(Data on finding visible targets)

- - -

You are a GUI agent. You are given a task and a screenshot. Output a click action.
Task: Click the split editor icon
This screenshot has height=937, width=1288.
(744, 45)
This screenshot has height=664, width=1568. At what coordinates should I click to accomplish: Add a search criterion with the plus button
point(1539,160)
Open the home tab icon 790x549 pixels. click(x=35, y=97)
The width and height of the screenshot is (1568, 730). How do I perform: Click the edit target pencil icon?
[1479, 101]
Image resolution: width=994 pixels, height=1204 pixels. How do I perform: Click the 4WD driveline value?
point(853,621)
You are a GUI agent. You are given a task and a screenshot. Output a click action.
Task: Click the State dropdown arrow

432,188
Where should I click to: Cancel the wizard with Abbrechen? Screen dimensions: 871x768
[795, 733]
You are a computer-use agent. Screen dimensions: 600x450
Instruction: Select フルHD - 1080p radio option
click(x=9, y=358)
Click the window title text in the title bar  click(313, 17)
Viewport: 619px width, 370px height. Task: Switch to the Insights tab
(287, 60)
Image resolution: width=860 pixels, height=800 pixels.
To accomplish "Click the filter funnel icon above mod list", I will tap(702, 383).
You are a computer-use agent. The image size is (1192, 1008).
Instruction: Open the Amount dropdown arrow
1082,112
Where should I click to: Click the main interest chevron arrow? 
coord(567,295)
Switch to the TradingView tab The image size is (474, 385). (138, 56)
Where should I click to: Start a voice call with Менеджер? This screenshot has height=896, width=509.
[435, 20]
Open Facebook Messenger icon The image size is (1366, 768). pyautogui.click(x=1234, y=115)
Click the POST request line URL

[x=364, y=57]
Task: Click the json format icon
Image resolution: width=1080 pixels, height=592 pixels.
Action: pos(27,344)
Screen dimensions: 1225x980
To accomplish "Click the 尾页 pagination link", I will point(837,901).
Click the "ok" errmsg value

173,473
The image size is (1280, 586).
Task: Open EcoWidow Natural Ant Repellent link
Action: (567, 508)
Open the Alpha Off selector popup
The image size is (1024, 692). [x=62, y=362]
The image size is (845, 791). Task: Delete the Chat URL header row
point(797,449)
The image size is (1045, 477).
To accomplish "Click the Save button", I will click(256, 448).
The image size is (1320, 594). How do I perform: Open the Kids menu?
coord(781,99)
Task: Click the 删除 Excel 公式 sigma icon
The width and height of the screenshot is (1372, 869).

- - -

Task to carry out. Reproduce the entries above word for word, from the line with "Image resolution: width=994" to the line with "coord(781,99)", including both of those lines.

Solution to this problem.
Image resolution: width=994 pixels, height=1204 pixels. How do I perform: Click the 4WD driveline value?
point(853,621)
You are a GUI agent. You are given a task and a screenshot. Output a click action.
Task: Click the State dropdown arrow

432,188
Where should I click to: Cancel the wizard with Abbrechen? Screen dimensions: 871x768
[795, 733]
You are a computer-use agent. Screen dimensions: 600x450
Instruction: Select フルHD - 1080p radio option
click(x=9, y=358)
Click the window title text in the title bar  click(313, 17)
Viewport: 619px width, 370px height. Task: Switch to the Insights tab
(287, 60)
Image resolution: width=860 pixels, height=800 pixels.
To accomplish "Click the filter funnel icon above mod list", I will tap(702, 383).
You are a computer-use agent. The image size is (1192, 1008).
Instruction: Open the Amount dropdown arrow
1082,112
Where should I click to: Click the main interest chevron arrow? 
coord(567,295)
Switch to the TradingView tab The image size is (474, 385). (138, 56)
Where should I click to: Start a voice call with Менеджер? This screenshot has height=896, width=509.
[435, 20]
Open Facebook Messenger icon The image size is (1366, 768). pyautogui.click(x=1234, y=115)
Click the POST request line URL

[x=364, y=57]
Task: Click the json format icon
Image resolution: width=1080 pixels, height=592 pixels.
Action: pos(27,344)
Screen dimensions: 1225x980
To accomplish "Click the 尾页 pagination link", I will point(837,901).
Click the "ok" errmsg value

173,473
The image size is (1280, 586).
Task: Open EcoWidow Natural Ant Repellent link
Action: (567, 508)
Open the Alpha Off selector popup
The image size is (1024, 692). [x=62, y=362]
The image size is (845, 791). Task: Delete the Chat URL header row
point(797,449)
The image size is (1045, 477).
To accomplish "Click the Save button", I will click(256, 448).
The image size is (1320, 594). How do I perform: Open the Kids menu?
coord(781,99)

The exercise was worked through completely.